● Exercise goal:
Reproduce exactly the entries from the "639x318 pixels." line to the end. Skip all pictures.

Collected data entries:

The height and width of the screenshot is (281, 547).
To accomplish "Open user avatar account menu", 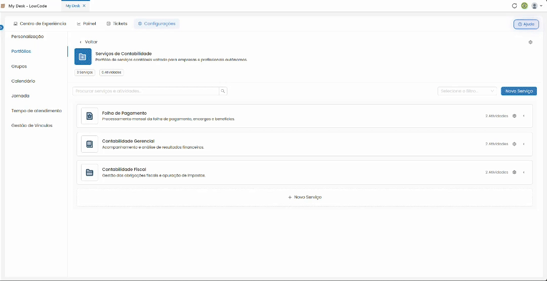I will (x=536, y=6).
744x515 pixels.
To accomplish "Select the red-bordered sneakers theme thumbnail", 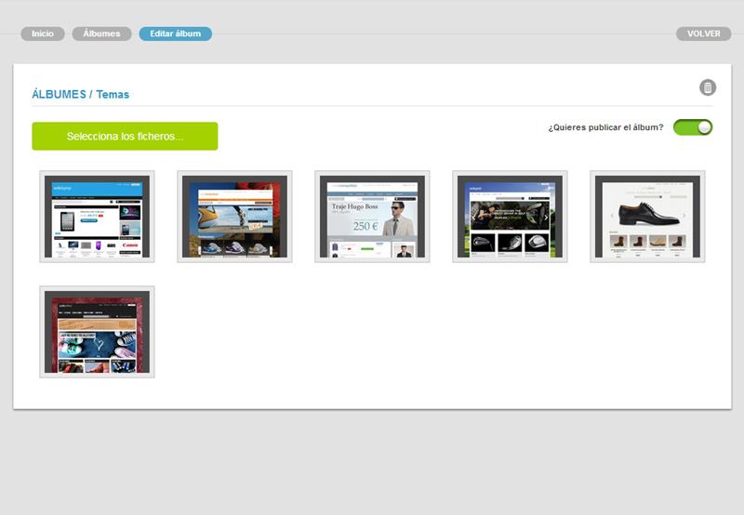I will tap(97, 332).
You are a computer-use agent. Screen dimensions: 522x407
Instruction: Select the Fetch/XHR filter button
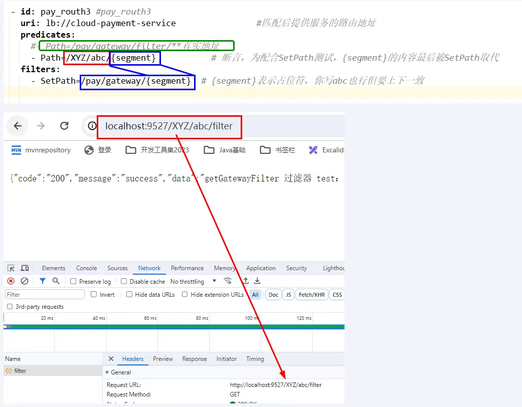coord(312,295)
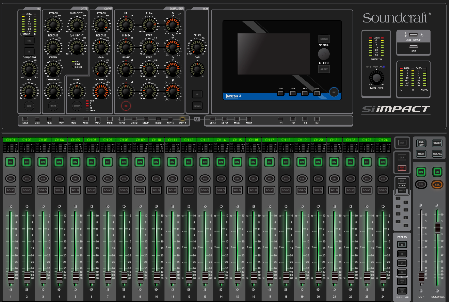The height and width of the screenshot is (302, 452).
Task: Turn off the CH 01 ON button
Action: [11, 162]
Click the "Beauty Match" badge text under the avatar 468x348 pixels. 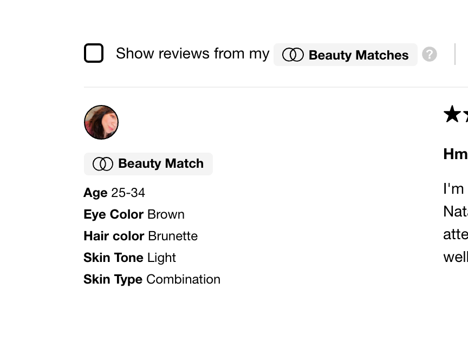(160, 163)
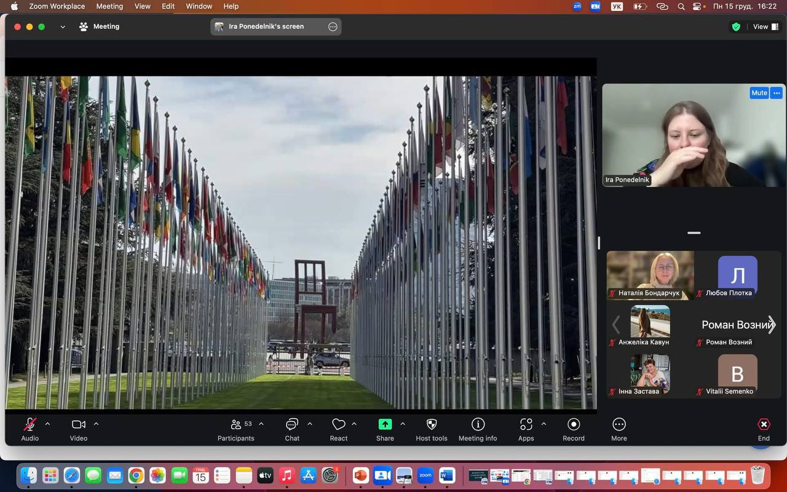Expand audio settings arrow next to Audio
Viewport: 787px width, 492px height.
(x=47, y=424)
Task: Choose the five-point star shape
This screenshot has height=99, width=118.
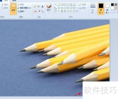Action: pos(62,11)
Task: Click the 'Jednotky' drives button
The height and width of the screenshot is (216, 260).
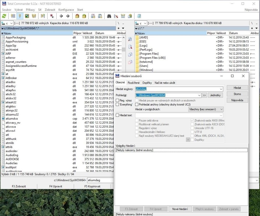Action: tap(215, 95)
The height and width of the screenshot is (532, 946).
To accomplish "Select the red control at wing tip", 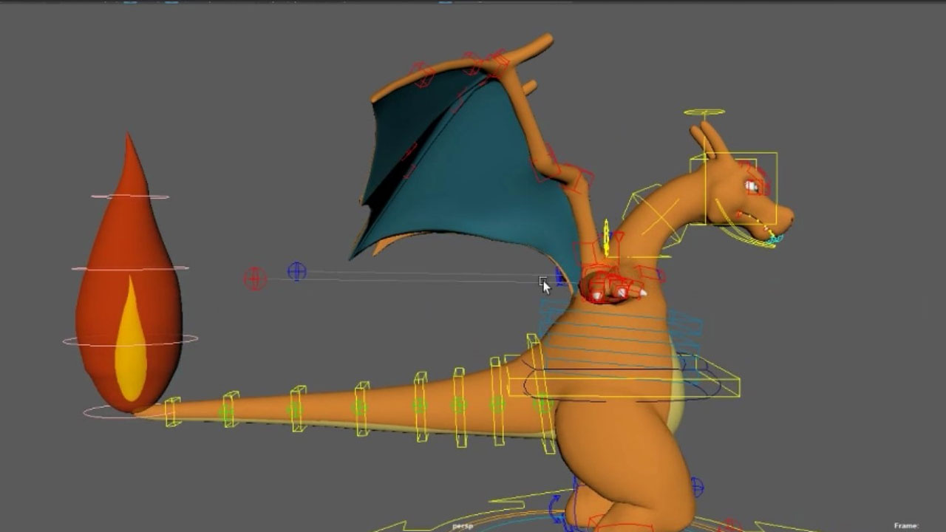I will click(422, 75).
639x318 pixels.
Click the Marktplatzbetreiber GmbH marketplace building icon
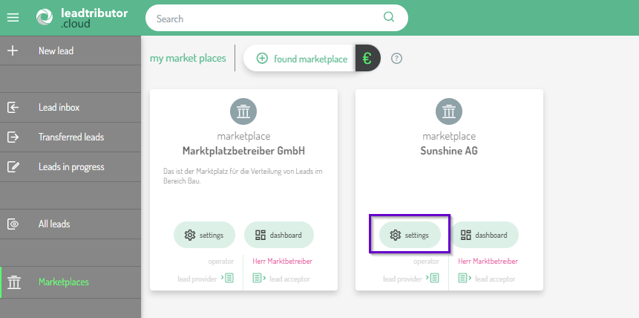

● Task solution:
639x318 pixels.
Click the Marktplatzbetreiber GmbH marketplace building icon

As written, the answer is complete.